Melbourne Writers' Festival - Session 2
Usually I choose sessions at the festival with writers whose books I have read. This year, I went for a few writers I didn't know, and tried to read at least one of their books beforehand. With Nicholas Shakespeare, I read Secrets of the Sea and around 60 pages of In Tasmania. At first I thought Tasmania was all he wrote about! But he began by talking about his latest book, Inheritance, and how the story was given to him by Murray Bail who read about it in a lawyer's office. In a nutshell, a young man accidentally attends the wrong funeral and, by signing the condolence book, ends up inheriting a large amount of money from the dead man.

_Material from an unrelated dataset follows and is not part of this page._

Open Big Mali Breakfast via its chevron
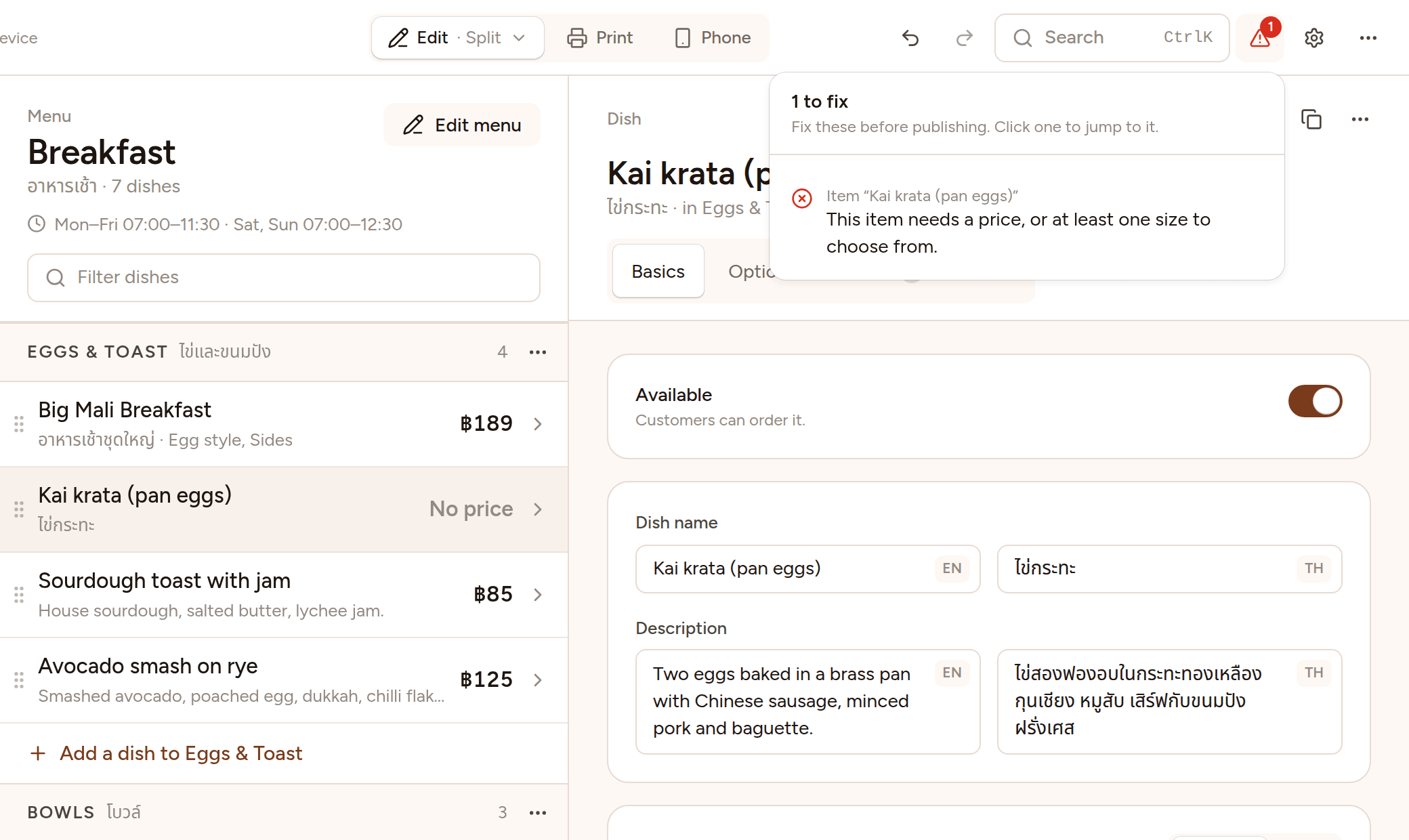 (538, 424)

I can imagine any writer leaping on an idea like that - it appealed to me, too. (Yes, I bought the book!) He said that he thought that this gift of a story meant it would be fast and easy to write, but it took him three years. Whatever the idea is, you have to find your own story in it, and that is what takes the time and effort.
He said he thought this book was about a man trying to learn how to be authentic, and that just to learn how to be yourself is a big enough job for any life. Celebrity can create a crack in a person so that the devil or other people can get in and contaminate you. An interesting viewpoint. He also said any novel is an exercise in failure - you know it's not going to be as good as you want it to be, but you put your best into it and acknowledge its flaws, just like you do for your children.
His father was a diplomat so they lived in some pretty dangerous places when he was growing up, including Cambodia and various countries in South America. Inheritance is his first novel set in England, where he was born. He moved to Tasmania to get away from Bruce Chatwin, as he'd spent 7 years writing his life story and wanted to go somewhere Chatwin had never been. And then found a village of Chatwins in Northern Tasmania. He said another reason he moved there was so he'd have time and headspace to read all the books he'd always wanted to. He tries hard not to let his writing time be eroded by technology and all its distractions.
Secrets of the Sea has many beautiful and arresting images in it, but the one that stuck with me (whether I wanted it to or not) was of the child, Zac, "who had been discovered by Tildy at the age of eighteen months with a large spider sticking out of his mouth." The spider was a huntsman. In question time, I just had to ask if that had actually happened, and he said yes! At his local childcare centre, a boy had eaten a huntsman. A later metaphorical reference to legs dangling from the child's mouth only served to make the image stay even more firmly in my head. Such is the power of words.